__ASSIGNMENT__. Return precisely the opening lines of the listing below, ending with the line that contains "Task: Click the benefits link in the notice".

__TASK DATA__.
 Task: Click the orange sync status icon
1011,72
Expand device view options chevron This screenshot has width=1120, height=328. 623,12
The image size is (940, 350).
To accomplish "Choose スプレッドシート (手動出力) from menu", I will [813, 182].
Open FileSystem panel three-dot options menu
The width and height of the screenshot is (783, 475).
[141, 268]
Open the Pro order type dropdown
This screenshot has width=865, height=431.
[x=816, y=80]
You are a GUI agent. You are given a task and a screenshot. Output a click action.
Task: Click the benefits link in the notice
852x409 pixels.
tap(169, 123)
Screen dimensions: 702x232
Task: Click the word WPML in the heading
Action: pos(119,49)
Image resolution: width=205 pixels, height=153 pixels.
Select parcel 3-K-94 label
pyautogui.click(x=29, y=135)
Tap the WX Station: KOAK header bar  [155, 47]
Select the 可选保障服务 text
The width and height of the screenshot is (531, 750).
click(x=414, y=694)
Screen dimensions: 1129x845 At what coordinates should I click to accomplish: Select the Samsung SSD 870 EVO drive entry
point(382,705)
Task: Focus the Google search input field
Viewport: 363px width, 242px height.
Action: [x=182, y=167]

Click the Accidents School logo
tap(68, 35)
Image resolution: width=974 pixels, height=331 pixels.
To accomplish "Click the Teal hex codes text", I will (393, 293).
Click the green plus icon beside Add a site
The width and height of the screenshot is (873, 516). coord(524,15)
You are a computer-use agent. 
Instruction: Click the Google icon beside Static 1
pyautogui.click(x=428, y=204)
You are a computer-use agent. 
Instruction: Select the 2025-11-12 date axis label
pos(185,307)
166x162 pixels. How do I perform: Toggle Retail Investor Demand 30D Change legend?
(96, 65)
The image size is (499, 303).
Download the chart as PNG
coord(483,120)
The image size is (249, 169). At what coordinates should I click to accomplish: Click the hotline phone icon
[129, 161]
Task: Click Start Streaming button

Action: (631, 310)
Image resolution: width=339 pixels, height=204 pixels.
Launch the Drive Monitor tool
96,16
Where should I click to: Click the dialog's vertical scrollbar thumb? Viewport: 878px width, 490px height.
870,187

__ANSWER FOR THE TASK__.
 Task: Click the orange sync status icon
1011,72
Expand device view options chevron This screenshot has width=1120, height=328. 623,12
The image size is (940, 350).
To accomplish "Choose スプレッドシート (手動出力) from menu", I will [813, 182].
Open FileSystem panel three-dot options menu
The width and height of the screenshot is (783, 475).
[141, 268]
Open the Pro order type dropdown
This screenshot has width=865, height=431.
[x=816, y=80]
You are a GUI agent. You are given a task and a screenshot. Output a click action.
Task: Click the benefits link in the notice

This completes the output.